<h1><center>HW2 Scrape Hotel Reviews</center></h1>

Choose one hotel at tripadvisor.com (e.g.https://www.tripadvisor.com/Hotel_Review-g60763-d23448880-Reviews-Motto_by_Hilton_New_York_City_Chelsea-New_York_City_New_York.html)

- Q1. Write a function to scrape all **reviews on the first page**, including, 
    - **username** (see (1) in Figure)
    - **review date** (see (2) in Figure)
    - **rating** (see (3) in Figure)
    - **title** (see (4) in Figure)
    - **review text** (see (5) in Figure. For each review text, need to get the **complete text**.)
    - **date of stay**(see (6) in Figure)
    - If a field, e.g. rating, is missing, use `None` to indicate it. 
- `Function Input`: hotel page URL
- `Function Output`: save all reviews as a DataFrame of columns. E.g., for the given URL, you can get 10 reviews.

    
![alt text](tripadvisor.png "TripAdvisor")

In [1]:
import requests
from bs4 import BeautifulSoup
import pandas as pd
from selenium import webdriver
from selenium.webdriver.common.by import By
from selenium.webdriver.support.ui import WebDriverWait
from selenium.webdriver.support import expected_conditions as EC
import time
import re

from selenium.webdriver.firefox.service import Service as FirefoxService
from webdriver_manager.firefox import GeckoDriverManager


# use GeckoDriver manager to access firefox page via gecko
executable = FirefoxService(GeckoDriverManager().install())
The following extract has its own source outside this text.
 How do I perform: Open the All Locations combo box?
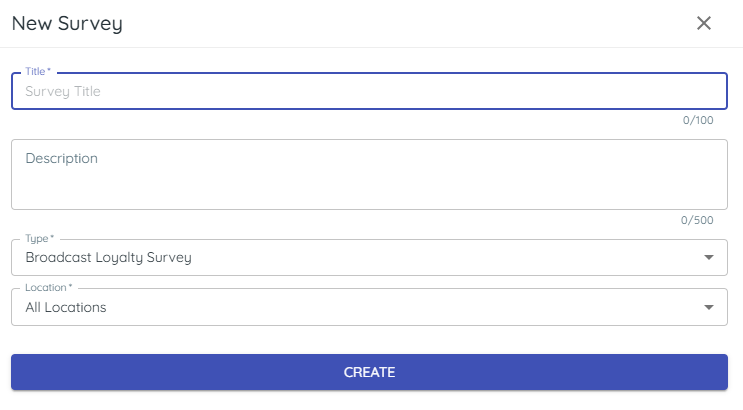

driver = webdriver.Firefox(service=executable)

[WDM] - Downloading: 16.9kB [00:00, 8.51MB/s]                                                                          


In [2]:
# go to next page
# next_page = driver.find_element(by=By.XPATH, value=".//div/div/div[3]/div[13]/div/a")
# next_page.click()

In [3]:
def getReviews(page_url):
    # load webpage
    driver.get(page_url)   
    driver.implicitly_wait(10)
    
#     review_data = {"username":[], "review date":[], "rating":[], 
#                "title":[], "review text":[], "date of stay":[]}

    #select css container for review cards and make empty df
    select_reviews = '[data-test-target="HR_CC_CARD"]'
    review_cards = driver.find_elements(By.CSS_SELECTOR, select_reviews)
    
    df = pd.DataFrame(index = range(len(review_cards)), 
              columns=["username", "review date", "rating", "title", 
                       "review text", "date of stay"])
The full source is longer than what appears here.